WALLSCOURT v. WALLSCOURT.—Jan. 22.

Pleading-Cruelty.

An Allegation responsive to the Libel in a Cause of Divorce, by reason of Cruelty and Adultery, pleaded, first, Habits of Provocation and Exaggeration; secondly, in Explanation of Charges in the Libel, Conduct of the Husband in relation to the Children of the Marriage; thirdly, the Allegation did not counterplead several of the Articles of the Libel:-Held, that, first, Habits might be pleaded generally: secondly, as the Treatment of the Children did not amount to Cruelty towards the Wife, unless adopted for the Purpose of annoying the Mother, such Conduct was admissible in a responsive Plea; thirdly, all the Charges laid in the Libel need not be contradicted in Plea.

In this case, a libel and additional articles had been brought in, on behalf of Lady Wallscourt, (10 Jur. 553), charging Lord Wallscourt with cruelty and adultery. A responsive allegation on behalf of Lord Wallscourt was now given in. The first article of this alle gation pleaded, that Lady Wallscourt was the only surviving child of a gentleman of large fortune. The second article, after contradicting what was pleaded in the fifth article of the libel, namely, that, from the first year of the marriage of Lord and Lady Wallscourt to their final separation, he conducted himself towards her with violence and cruelty, pleaded, that, soon after their marriage, Lady Wallscourt became in the habit of treating Lord Wallscourt with contempt, and was in the habit of interfering with or breaking his rules and regulations for the management of his establishment, and especially at a later period, with respect to their children; and was in the habit of greatly exaggerating facts, and of speaking and acting violently towards Lord Wallscourt. The fifth and sixth articles pleaded, that the regulations laid down by Lord Wallscourt, and his conduct in respect to the studies and education of his children, were not adopted in order to wound and harass the feelings of Lady Wallscourt as a mother, but with a view to teach his children to be useful to themselves, and independent of others. The seventh and eighth were not objected to. The ninth pleaded, that, on the 17th June, 1845, in consequence of the misconduct of Lord Wallscourt's agent, arrangements were made for Lord and Lady Wallscourt, accompa nied or followed by their children and a relation of Lady Wallscourt's, to go to Killarney, these facts being set out with much detail. The 10th, 11th, and 12th, that Lady Wallscourt refused to go, as agreed upon, persisting in going to Paris instead, consequent disputes, and a personal struggle between her and Lord Wallscourt on the 18th June; his driving her over to Oranmore, on her way through Dublin to Paris, on the 19th, when

they separated, and interchange of affectionate letters subsequently. The thirteenth, cohabitation from March, 1845, to June, and that they slept together on the 18th June. The admission of this allegation was opposed. Addens and Bayford, against the admission of the allegation.

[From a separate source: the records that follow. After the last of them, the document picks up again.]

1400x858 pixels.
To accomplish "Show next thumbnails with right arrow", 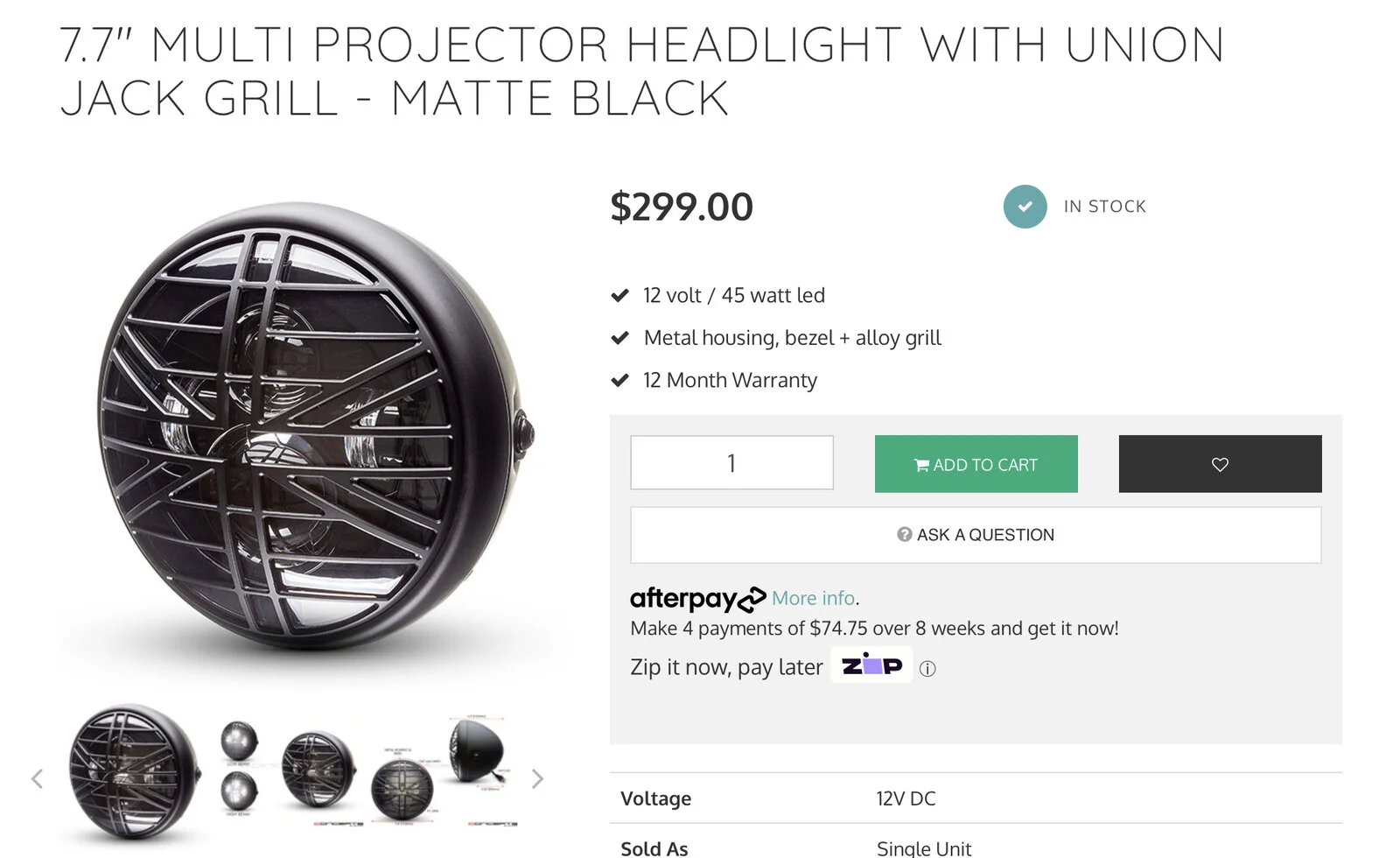I will click(x=537, y=778).
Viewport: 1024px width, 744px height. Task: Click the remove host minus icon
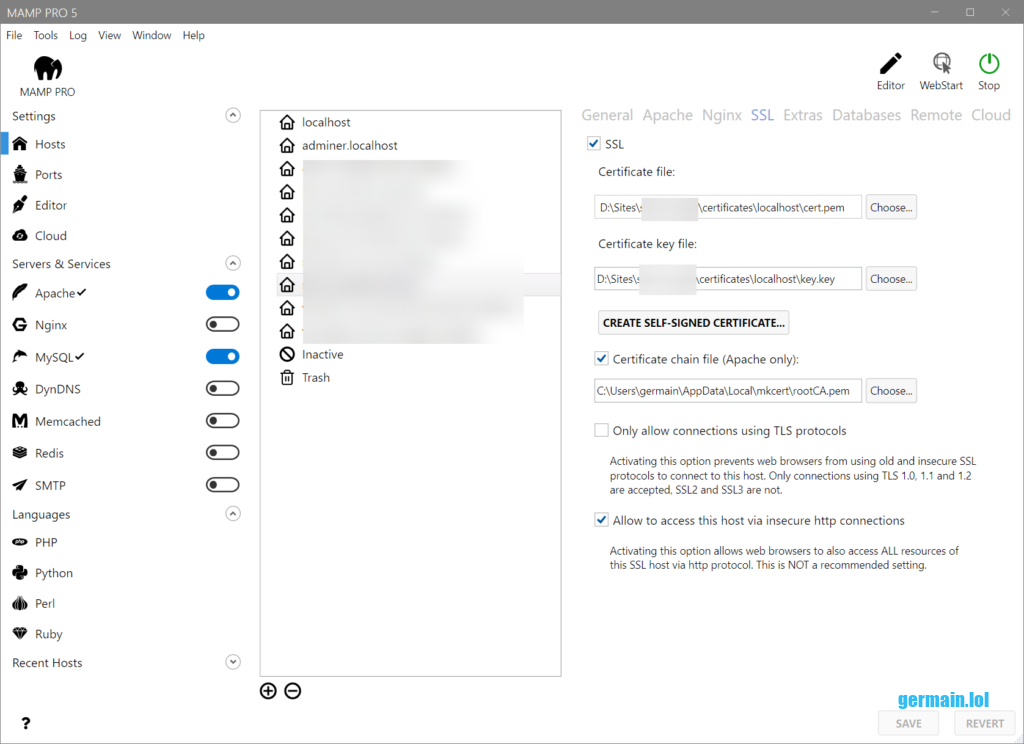(293, 691)
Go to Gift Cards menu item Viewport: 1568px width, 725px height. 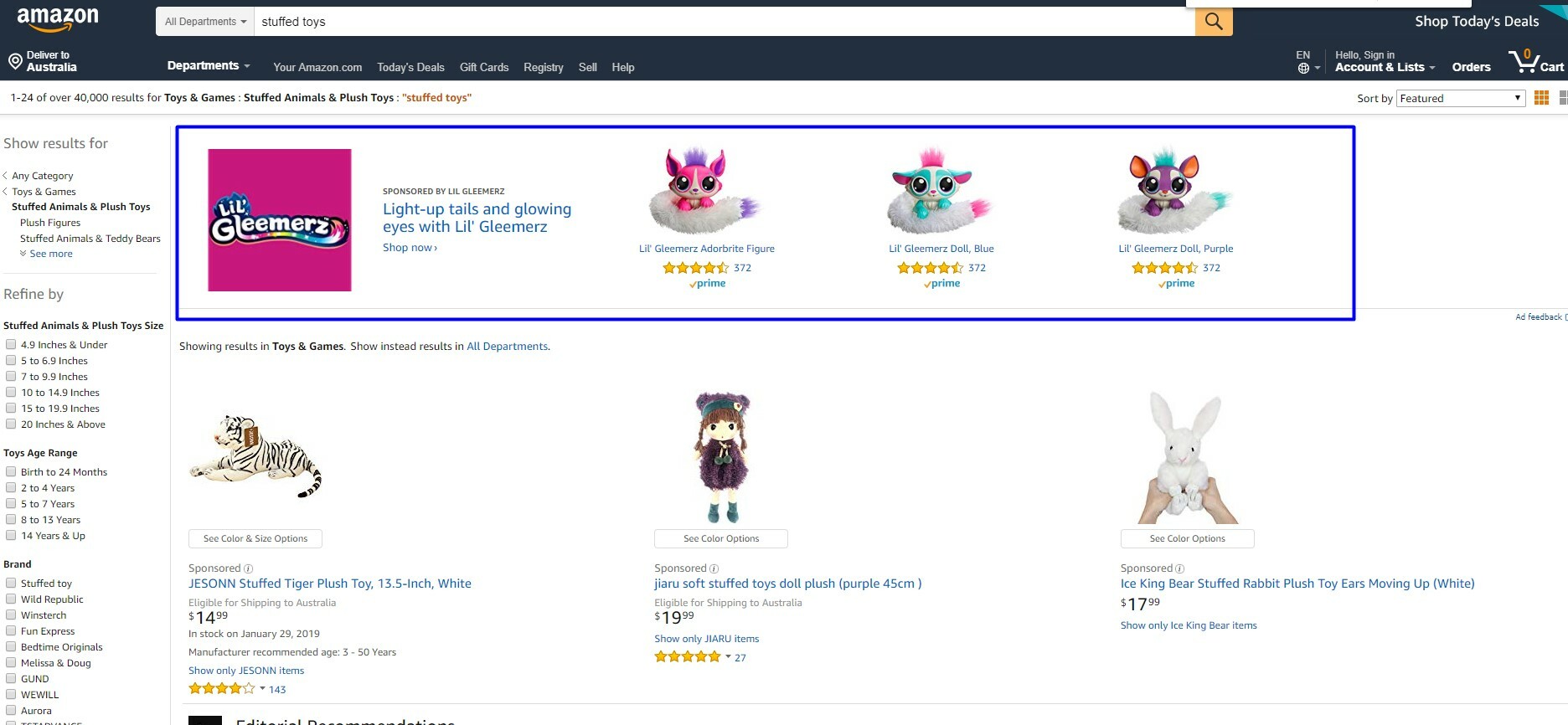click(x=484, y=67)
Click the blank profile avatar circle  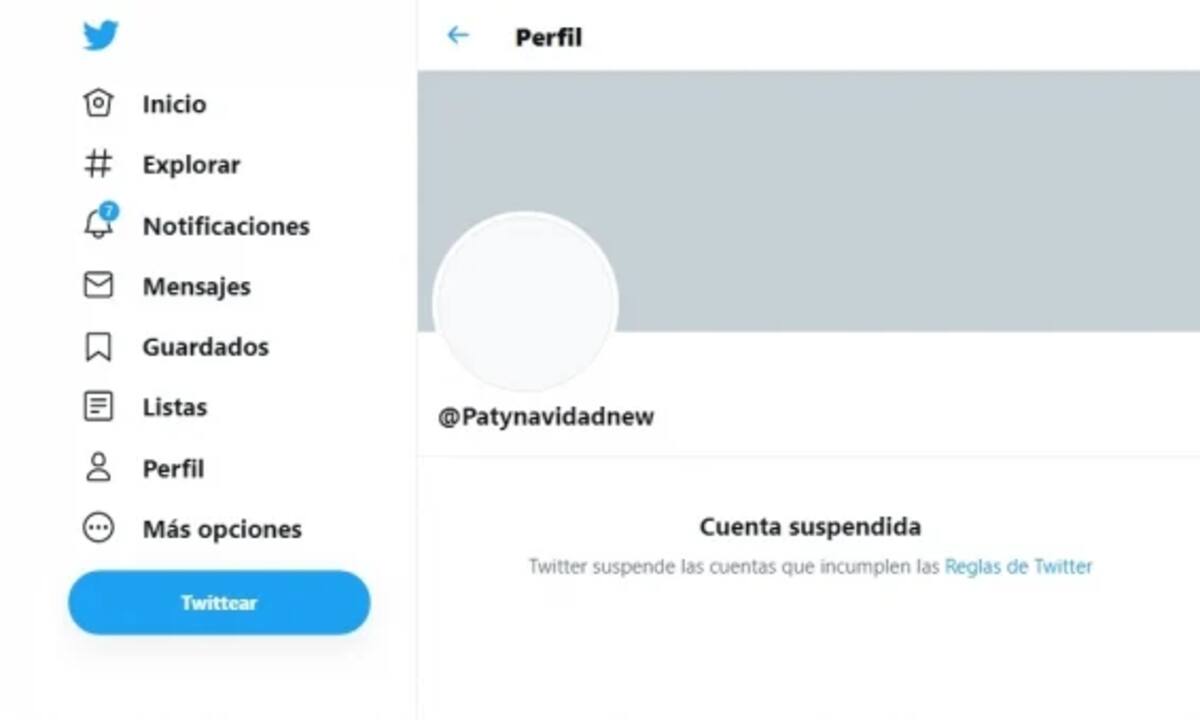pos(525,302)
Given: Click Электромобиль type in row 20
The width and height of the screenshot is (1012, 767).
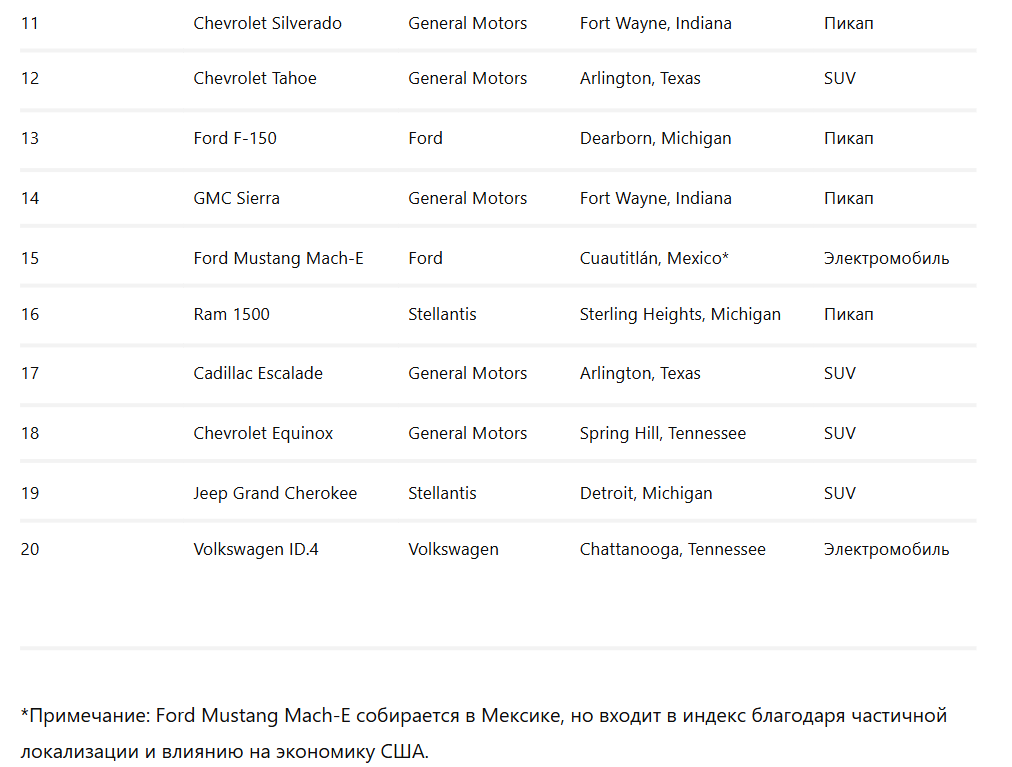Looking at the screenshot, I should pyautogui.click(x=886, y=549).
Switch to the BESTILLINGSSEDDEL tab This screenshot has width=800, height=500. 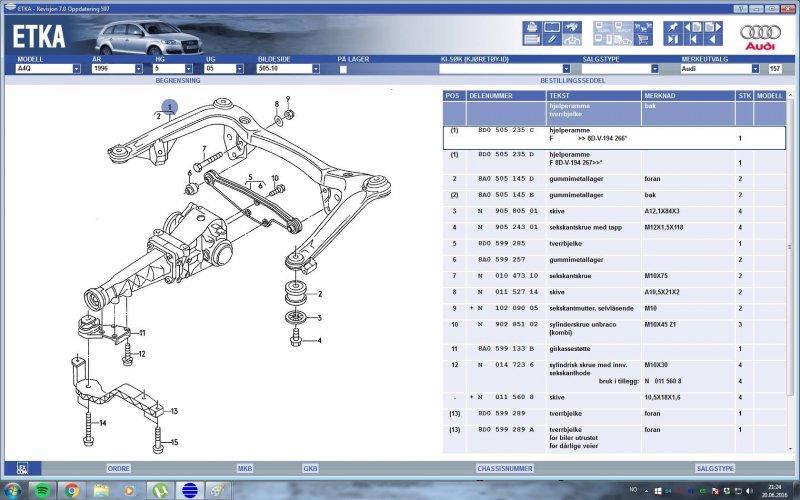(x=573, y=79)
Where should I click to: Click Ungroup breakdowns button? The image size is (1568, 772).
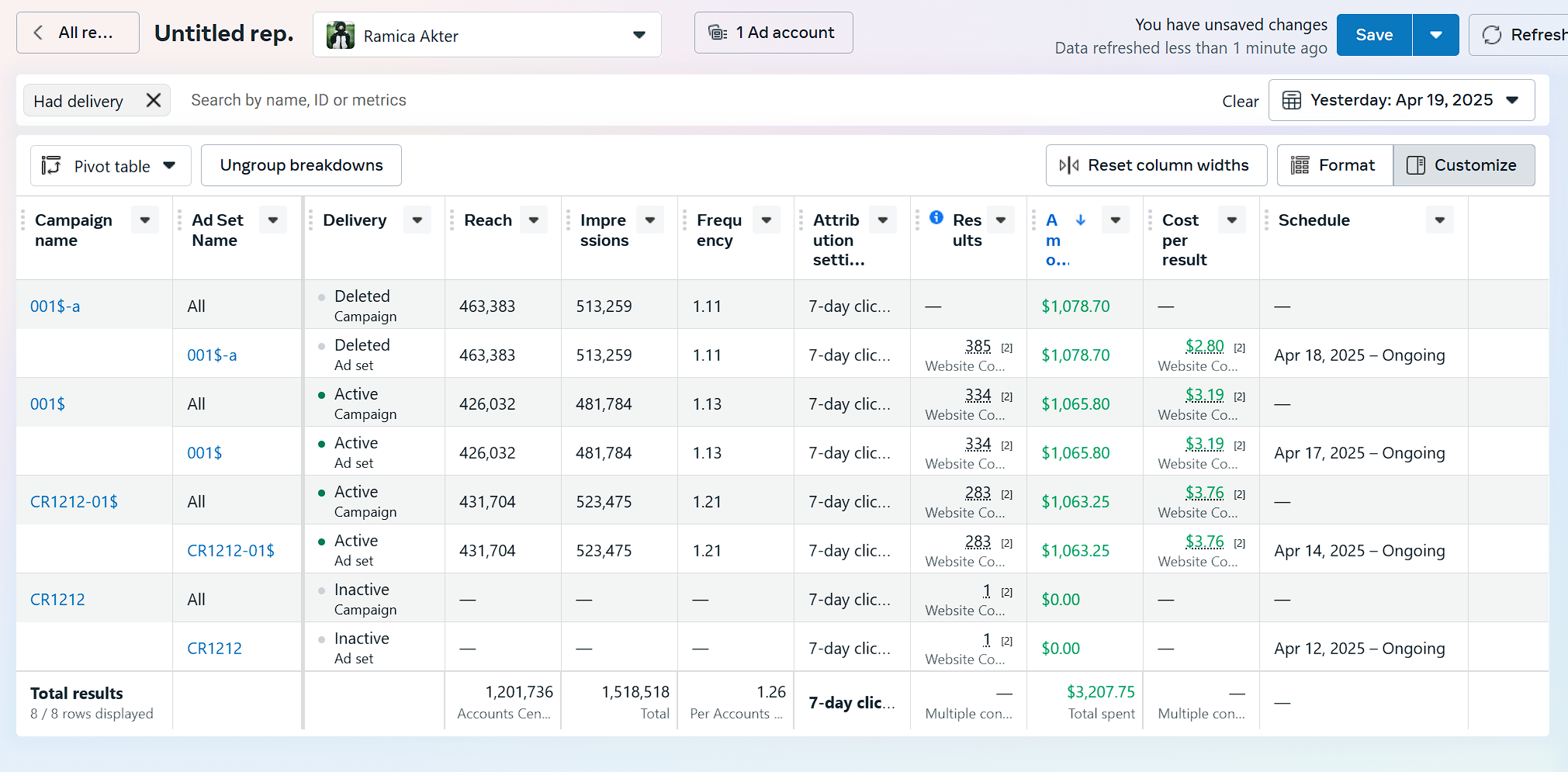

The second article pleads generally the habits of Lady Wallscourt, without giving any specification. [Dr. Lushington. The whole course of practice in these courts shews that a habit may be pleaded, not in cases of adultery only, but also in cases of cruelty. If any evidence is taken down upon this article, you may contradict after publication.] The articles relating to Lord Wallscourt's rules for the education of his children, and his conduct in enforcing those rules, have no bearing upon the charge of cruelty towards his wife. The ninth article, which goes into great details as to an intended journey to Killarney, raises a number of questions quite irrelevant to the case. Further, the allegation is defective in not counterpleading all the charges in the libel.

Sir J. Dudson, Q. A., and Jenner, contra.-Many of the charges depend upon the declarations of Lady Wallscourt, and they will be explained away altogether, or at least their effect diminished, if we are allowed to plead her general habits, as in the second article; and the Court will not narrow the husband's ground of defence. [Dr. Lushington.-The practice of pleading generally, as you have done in this article, is too well established for me to alter; but it is a very inconvenient mode of pleading. Twenty new issues might be raised upon this one article. Suppose an interrogatory, which would be quite legitimate, put to this effect-Have you deposed in the affirmative upon this article? If yea, depose to each specific act upon which you have so answered. The expense of all this must fall on your party.] In the libel, Lord Wallscourt was charged with treating his children in the manner there stated, for the purpose of driving Lady Wallscourt from his house; it is allowable to counterplead this, and shew the motives of his conduct to his children. The ninth article is introductory to those which fellow, and forms a part of our case, shewing, that, whatever may have been the conduct of Lord, Wallscourt, it was condoned.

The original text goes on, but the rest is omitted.